The Bruton Memorial Library partnered with MILO to host a back-to-school festivity for hundreds of children in Plant City.
Hundreds of children flocked to the Bruton Memorial Library Saturday to get a free back-to-school book bag, meet a superhero and see if they won a Kindle Fire kids tablet.
The library provided hundreds of backpacks with school supplies and free books for all who attended. Children did arts and crafts and met PBS Kids Super WHY! The library partnered with MILO to merge two events into a large festivity.
“We’re really excited about this event,” John Russell, youth services librarian, said. “The kids have the opportunity to go home with free books and school supplies and also be entered in a drawing for a bunch of prizes, including some Kindle Fire tablets.”
MILO, the Mobile Interactive Literacy Opportunity, is a psychedelic bus filled with books, movies and computers for community members to receive the assets of a library regardless of their location. The bus is funded by WEDU Public Media, the Children’s Board of Hillsborough County and the Junior League of Tampa.
MILO travels around Hillsborough County and Melissa Falvey, youth services coordinator for the county and a representative from the Junior League of Tampa, said it has been a big hit for the area
“It travels to a lot of rural areas, places where people wouldn’t have internet or have access to libraries,” Falvey said. “MILO does events once a month. We’ve been traveling around to libraries and Children’s Board Family Resource Centers.We were in Plant City and we had a huge response there of people saying, ‘Please, please come back to Plant City,’ so I said we’d come back to the library here.”
Falvey said MILO aims to get books in the hands of kids in every community. She said depending on how large the events are they can go home with between one to three books to keep for their personal library.
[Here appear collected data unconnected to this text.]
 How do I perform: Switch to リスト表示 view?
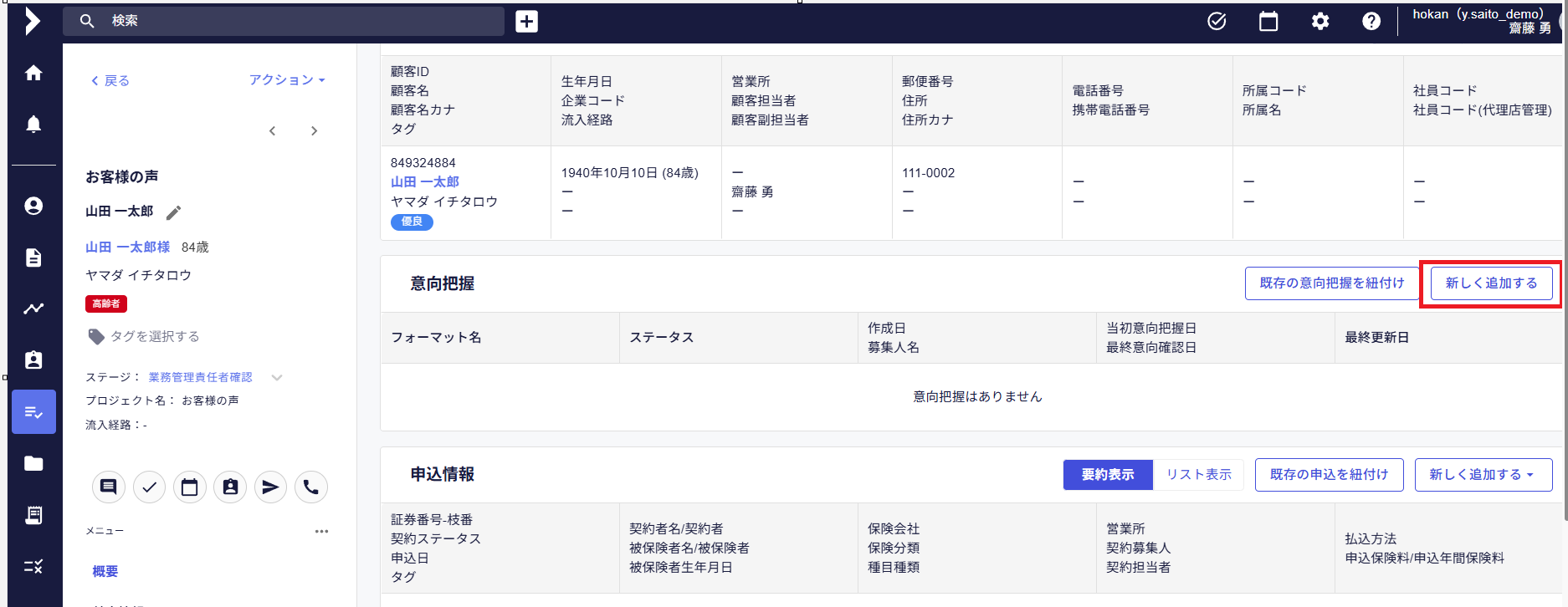[1198, 475]
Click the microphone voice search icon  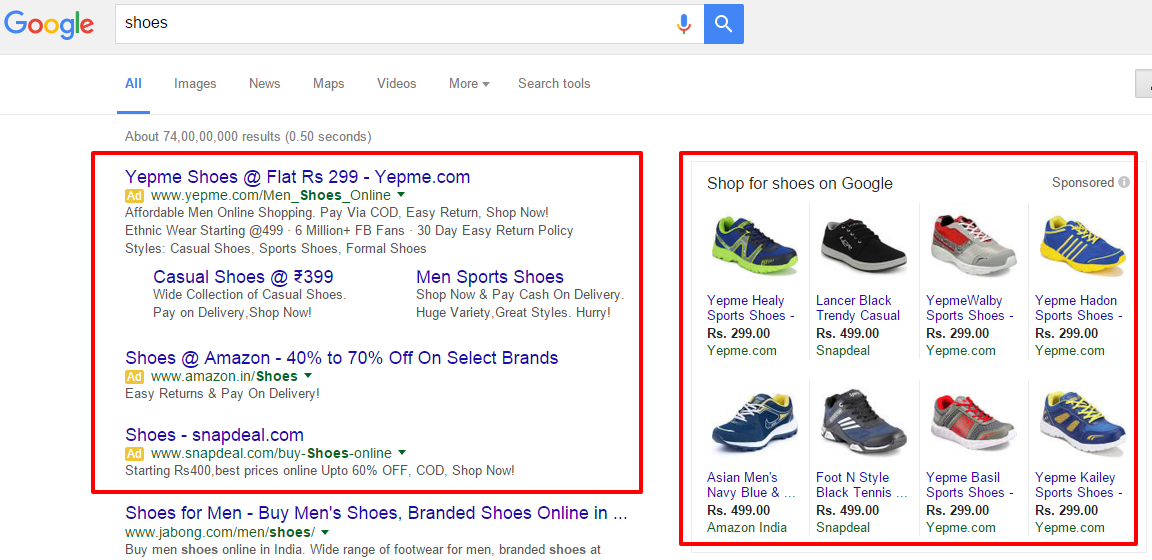tap(684, 24)
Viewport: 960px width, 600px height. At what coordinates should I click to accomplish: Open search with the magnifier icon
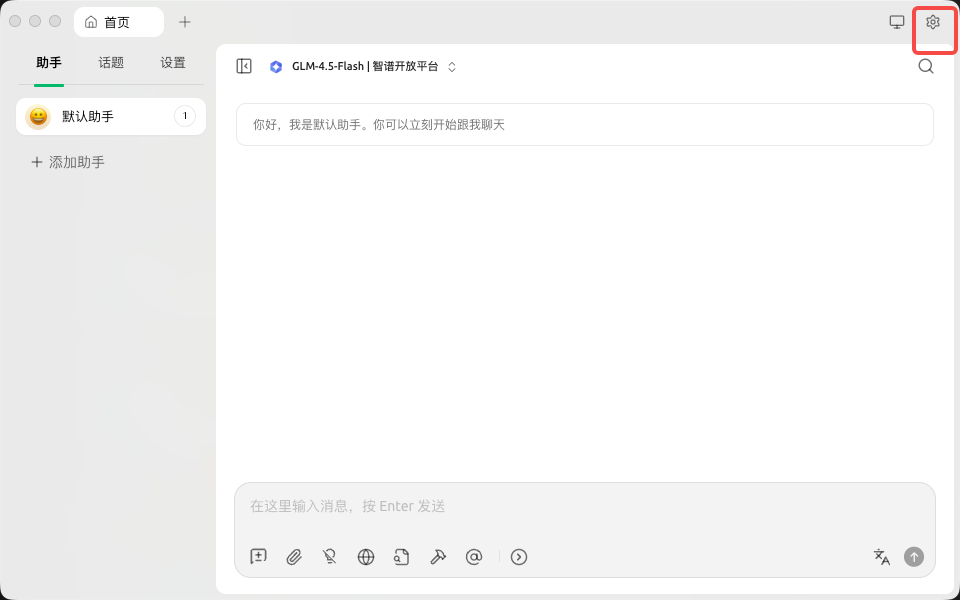coord(926,66)
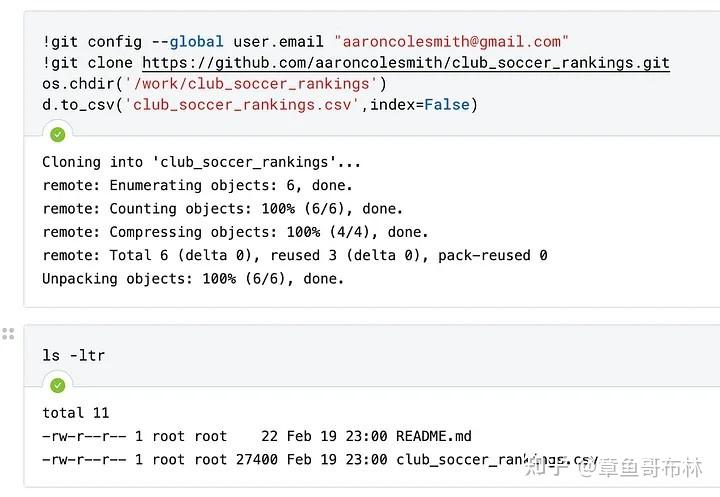Viewport: 720px width, 497px height.
Task: Click the green check under ls -ltr
Action: click(x=57, y=385)
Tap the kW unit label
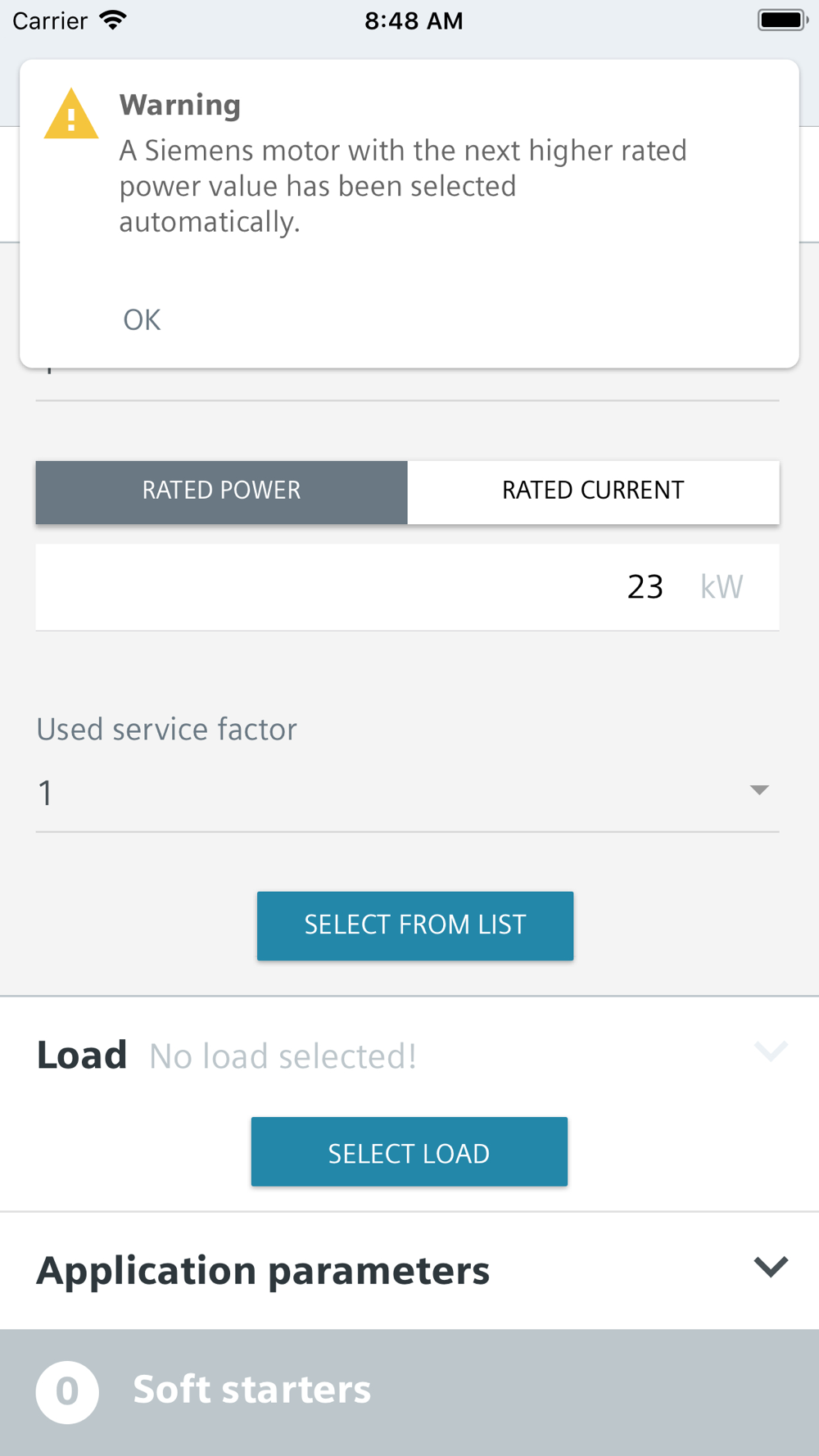This screenshot has height=1456, width=819. tap(721, 586)
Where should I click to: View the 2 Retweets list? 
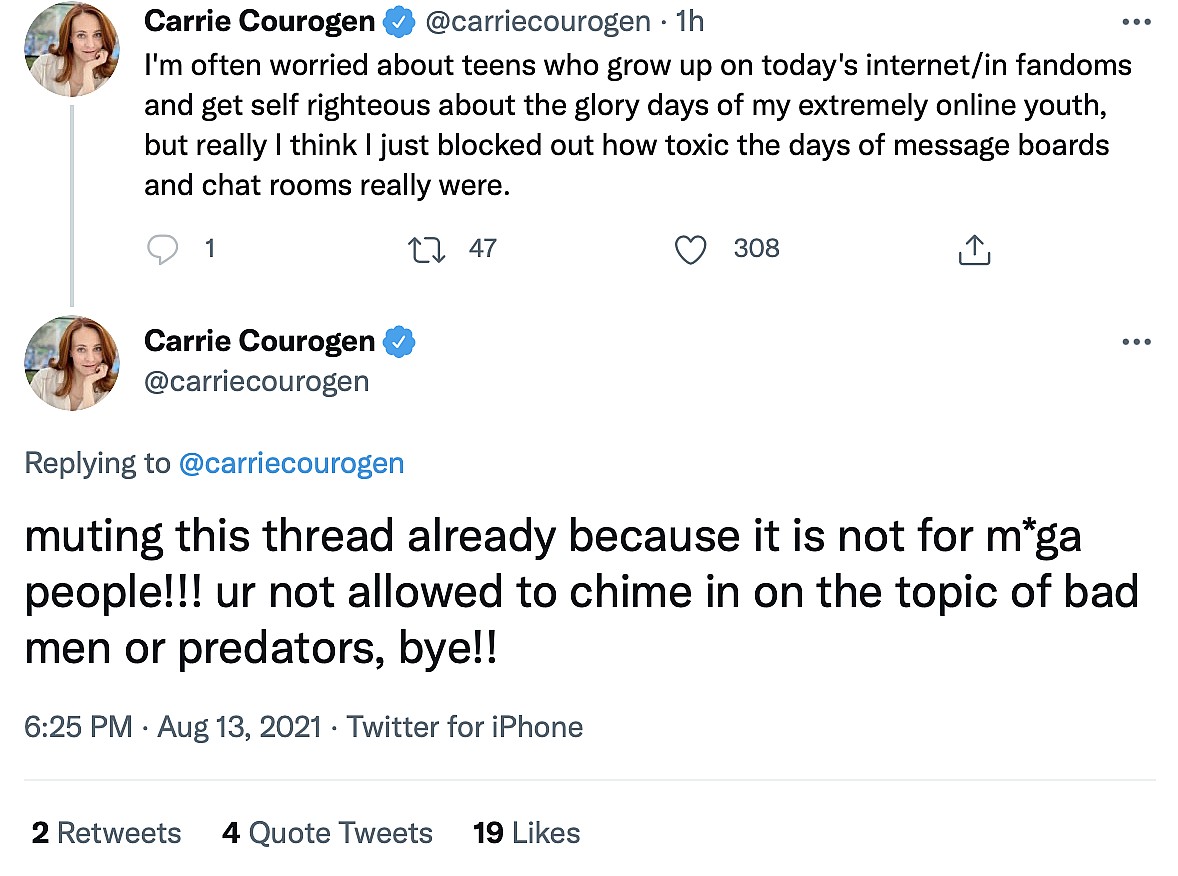(x=106, y=833)
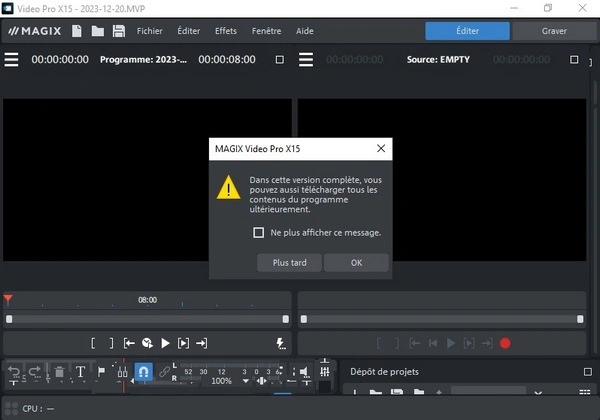This screenshot has height=420, width=600.
Task: Click the trash delete icon
Action: (59, 372)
“There are so many studies that have been done that show that kids who have books at home are more likely to succeed in school,” Falvey said. “As wonderful as the library is the home library is a huge factor in that.”
While the main goal of the summer reading program was to help stop the summer slide, the dip in children’s reading and math schools during the summer months, the library focuses year round on creating a love of reading in as many children as it can.
“It’s been proven scientifically, many times over, that kids who have access to books and read on a regular basis will have an increased happiness and life success, higher graduation rates and job satisfaction,” Russell said. “On the flip side, when books are not promoted and made available the literacy rates go down and we see earlier drop out rates, which leads to many repercussions like higher prison rates.”
Bruton Memorial Library has a summer reading club that began June 3. Children received a prize for every five hours spent reading, which were recorded in a reading log provided by the library. Those children were also entered into Grand Prize drawing for four kid’s Kindle Fire Tablets, sponsored by Fred’s Market Restaurant.
Other prizes included free tickets to Dinosaur World, Family Bowl, free ice cream from Sonic Drive-In and a free frosty from Wendy’s.
Last summer there was a collective total of kids reading over 5,000 hours. About 500 kids participated this year and Russell said he believed they would meet a similar total of hours.
“The kids that are engaged and read over the summer actually have a huge advantage over those that don’t,” Russell said. “They’re ready to jump back into school, they’re excited about reading and it’s a whole other mindset for them… It’s really fun for them. They want to keep coming back. The incentives are a great bonus but they just want to come in and tell us what they’re reading and get recommendations for new books.”